Le compte doit son nom à une expression du sud de la France qu’on pourrait traduire en langage courant par “ça ne rigole pas”. Le rappeur Jul a nommé ainsi un de ses albums, sorti en 2019, mais ça n’a rien à voir, à écouter Qassim : “On s’est demandé si ce n’est pas lui qui s’est inspiré de nous ! On existe depuis 2018, on s’est d’abord lancés sur Snapchat, mais comme la plate-forme s’est mise à nous censurer, on l’utilise pour du contenu léger. On utilise Telegram pour les vidéos plus violentes.” A la manoeuvre, une bande d’amis du sud-est de la France qui ont “entre 25 et 35 ans”, dont aucun n’a jamais travaillé ni dans les médias, ni dans le numérique. “On n’a pas fait Saint-Cyr, on vient de la rue”, affirme Qassim, qui ne veut pas donner le nombre exact de ses compères. S’il consent à reconnaître que le compte permet à chacun de dégager des revenus suffisants pour vivre, il ne souhaite pas détailler davantage.  

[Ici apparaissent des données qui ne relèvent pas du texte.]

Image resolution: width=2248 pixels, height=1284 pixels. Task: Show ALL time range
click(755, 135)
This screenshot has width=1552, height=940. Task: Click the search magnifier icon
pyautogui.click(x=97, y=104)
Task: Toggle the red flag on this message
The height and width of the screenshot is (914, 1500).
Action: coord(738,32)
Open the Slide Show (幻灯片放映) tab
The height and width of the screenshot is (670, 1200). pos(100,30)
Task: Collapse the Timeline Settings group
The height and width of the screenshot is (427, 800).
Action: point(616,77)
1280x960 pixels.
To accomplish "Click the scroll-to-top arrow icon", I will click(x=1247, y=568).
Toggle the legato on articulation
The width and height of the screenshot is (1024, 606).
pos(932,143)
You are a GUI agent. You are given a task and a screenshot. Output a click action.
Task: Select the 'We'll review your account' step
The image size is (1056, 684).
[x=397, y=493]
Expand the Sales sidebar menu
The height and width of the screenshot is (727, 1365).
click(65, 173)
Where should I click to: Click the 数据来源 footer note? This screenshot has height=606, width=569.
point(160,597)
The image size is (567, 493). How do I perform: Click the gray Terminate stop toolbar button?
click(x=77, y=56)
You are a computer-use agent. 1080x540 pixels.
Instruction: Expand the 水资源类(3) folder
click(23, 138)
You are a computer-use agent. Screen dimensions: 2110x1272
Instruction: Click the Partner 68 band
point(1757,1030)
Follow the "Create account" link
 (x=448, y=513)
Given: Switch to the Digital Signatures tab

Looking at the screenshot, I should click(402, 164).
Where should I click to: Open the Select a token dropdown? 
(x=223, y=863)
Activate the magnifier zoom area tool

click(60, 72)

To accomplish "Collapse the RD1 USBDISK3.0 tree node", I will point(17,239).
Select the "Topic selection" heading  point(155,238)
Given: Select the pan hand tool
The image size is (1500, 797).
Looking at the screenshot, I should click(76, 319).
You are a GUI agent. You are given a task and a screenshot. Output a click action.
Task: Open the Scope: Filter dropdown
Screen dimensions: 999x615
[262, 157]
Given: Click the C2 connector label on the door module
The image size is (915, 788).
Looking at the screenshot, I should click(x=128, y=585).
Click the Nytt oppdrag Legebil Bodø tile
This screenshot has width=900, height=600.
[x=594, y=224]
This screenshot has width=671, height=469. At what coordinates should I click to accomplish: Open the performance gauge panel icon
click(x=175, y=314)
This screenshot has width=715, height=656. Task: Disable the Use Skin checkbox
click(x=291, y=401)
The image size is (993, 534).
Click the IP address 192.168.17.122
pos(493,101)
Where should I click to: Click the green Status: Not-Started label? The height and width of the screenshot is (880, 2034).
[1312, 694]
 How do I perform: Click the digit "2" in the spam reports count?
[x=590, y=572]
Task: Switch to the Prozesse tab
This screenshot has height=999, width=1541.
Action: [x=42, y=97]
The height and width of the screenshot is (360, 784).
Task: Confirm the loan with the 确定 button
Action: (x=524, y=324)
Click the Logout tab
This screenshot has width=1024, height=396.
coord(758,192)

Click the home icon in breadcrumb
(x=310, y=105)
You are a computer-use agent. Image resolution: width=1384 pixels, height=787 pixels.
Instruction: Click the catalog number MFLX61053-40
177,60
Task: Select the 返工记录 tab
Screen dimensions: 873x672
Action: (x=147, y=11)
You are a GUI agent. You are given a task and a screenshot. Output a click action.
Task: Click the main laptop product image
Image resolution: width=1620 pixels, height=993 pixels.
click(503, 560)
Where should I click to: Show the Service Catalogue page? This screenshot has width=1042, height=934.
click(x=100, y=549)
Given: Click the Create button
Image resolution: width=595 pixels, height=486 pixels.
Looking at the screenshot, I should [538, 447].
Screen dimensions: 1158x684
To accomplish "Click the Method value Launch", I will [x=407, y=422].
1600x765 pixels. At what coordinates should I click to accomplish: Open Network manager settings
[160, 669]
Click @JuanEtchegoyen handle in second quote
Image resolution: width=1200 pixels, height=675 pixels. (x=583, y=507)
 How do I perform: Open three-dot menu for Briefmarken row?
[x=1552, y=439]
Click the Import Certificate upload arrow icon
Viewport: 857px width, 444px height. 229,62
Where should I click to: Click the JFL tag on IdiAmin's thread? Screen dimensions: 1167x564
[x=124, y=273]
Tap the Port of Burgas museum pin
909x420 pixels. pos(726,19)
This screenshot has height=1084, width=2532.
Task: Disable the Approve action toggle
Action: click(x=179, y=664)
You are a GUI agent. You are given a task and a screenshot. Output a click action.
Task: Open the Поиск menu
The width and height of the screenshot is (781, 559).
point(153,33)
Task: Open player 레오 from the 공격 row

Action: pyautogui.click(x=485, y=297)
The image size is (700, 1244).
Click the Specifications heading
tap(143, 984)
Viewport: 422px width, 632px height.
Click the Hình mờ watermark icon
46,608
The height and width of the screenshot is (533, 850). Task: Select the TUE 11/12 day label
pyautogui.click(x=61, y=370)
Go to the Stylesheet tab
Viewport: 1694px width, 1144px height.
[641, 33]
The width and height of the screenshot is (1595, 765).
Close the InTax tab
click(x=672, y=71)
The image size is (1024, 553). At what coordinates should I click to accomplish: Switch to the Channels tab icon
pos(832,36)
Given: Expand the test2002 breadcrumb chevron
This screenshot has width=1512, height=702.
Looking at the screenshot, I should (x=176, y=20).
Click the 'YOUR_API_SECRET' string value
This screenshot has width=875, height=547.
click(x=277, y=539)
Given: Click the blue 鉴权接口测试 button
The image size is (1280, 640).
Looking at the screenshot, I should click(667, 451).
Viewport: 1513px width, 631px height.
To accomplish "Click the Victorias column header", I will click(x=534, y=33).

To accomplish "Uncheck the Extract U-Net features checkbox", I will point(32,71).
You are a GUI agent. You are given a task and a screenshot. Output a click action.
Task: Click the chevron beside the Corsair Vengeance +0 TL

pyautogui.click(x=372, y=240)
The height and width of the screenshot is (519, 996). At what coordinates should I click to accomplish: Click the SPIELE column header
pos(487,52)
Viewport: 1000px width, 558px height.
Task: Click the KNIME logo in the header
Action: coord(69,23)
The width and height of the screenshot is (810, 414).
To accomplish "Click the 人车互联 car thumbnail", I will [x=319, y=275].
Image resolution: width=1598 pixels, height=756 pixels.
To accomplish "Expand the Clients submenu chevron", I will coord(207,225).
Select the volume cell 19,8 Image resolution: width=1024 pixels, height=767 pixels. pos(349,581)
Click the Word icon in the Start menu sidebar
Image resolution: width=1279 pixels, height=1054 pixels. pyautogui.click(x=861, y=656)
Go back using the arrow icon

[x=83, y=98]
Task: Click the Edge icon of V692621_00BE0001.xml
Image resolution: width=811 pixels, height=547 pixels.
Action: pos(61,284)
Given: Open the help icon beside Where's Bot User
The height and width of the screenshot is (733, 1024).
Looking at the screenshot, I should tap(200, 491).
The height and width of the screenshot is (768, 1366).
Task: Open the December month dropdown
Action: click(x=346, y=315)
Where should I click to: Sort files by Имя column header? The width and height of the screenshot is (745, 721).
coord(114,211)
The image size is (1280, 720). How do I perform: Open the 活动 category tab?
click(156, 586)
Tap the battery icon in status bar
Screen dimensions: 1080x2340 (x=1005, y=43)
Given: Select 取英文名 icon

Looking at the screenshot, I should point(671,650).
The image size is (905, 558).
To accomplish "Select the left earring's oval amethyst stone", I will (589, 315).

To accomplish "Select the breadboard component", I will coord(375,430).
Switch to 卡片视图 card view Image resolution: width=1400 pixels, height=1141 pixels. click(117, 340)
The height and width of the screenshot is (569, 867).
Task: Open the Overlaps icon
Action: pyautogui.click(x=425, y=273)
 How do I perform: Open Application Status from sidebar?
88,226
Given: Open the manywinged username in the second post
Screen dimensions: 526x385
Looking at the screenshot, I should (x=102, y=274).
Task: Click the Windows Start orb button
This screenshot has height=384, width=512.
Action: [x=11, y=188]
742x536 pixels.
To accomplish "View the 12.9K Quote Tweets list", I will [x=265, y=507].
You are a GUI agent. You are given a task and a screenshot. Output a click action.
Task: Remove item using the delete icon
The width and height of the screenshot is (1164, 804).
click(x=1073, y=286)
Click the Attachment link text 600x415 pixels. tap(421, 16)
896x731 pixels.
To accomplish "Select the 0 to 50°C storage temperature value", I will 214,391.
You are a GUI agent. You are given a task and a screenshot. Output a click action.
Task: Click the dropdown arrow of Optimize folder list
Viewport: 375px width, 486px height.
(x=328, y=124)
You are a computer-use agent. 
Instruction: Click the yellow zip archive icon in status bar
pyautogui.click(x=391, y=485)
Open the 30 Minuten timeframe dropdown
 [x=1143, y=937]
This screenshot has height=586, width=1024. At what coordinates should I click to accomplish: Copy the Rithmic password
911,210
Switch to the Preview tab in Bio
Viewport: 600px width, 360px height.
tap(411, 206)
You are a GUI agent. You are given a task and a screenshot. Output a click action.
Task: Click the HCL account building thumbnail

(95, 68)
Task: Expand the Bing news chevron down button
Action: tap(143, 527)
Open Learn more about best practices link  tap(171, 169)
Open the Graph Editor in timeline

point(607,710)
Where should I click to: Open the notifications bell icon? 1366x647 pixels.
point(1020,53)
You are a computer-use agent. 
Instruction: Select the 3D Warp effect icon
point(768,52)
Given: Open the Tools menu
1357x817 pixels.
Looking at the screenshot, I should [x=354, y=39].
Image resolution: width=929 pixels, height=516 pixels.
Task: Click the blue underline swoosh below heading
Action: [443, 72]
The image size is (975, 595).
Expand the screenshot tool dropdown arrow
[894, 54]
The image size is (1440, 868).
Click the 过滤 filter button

A première vue, cela semble étonnant, puisque l’accès au contenu se veut entièrement gratuit. En réalité, au détour de scènes de coups de poing ou d’explosions, Cpasdeslol glisse quelques publicités, pour des jeux d’argent ou… un rédacteur de faux papiers sur demande. “L’équipe je vous partage le canal Telegram d’un ami à moi Il envoie dans toute la France”, peut-on lire ce mardi 11 janvier. Le compte en question propose d’éditer de fausses fiches de paye, de faux relevés bancaires, de faux justificatifs de réussite au code de la route, et même, lorsqu’on visite sa page… de faux passes sanitaires, pour des sommes allant de 250 à 400 euros. “Ça peut arriver malheureusement que tu te retrouves avec des gens qui te disent non non et qui font oui oui”, commente Qassim, qui assure avoir toujours refusé de ce type de réclames. Plus généralement, il explique que “les placements peuvent être rémunérés” et ajoute : “Des artistes font parfois aussi appel à nous. On préfère être discrets car on est surveillés, l’Elysée est au courant”. Sur le compte Telegram, des messages remettant en cause l’efficacité de la vaccination contre le covid sont régulièrement postés, comme le 13 janvier : “D’après le professeur raoult les pays les plus toucher par l’épidémie c’est les pays avec le taux de vaccination le plus élevé (sic).” On y trouve également, le 14 janvier, une publicité pour… un avocat pénaliste, qui a récemment défrayé la chronique en s’affichant spécialiste des affaires de “go fast”, de “stups” et de vol.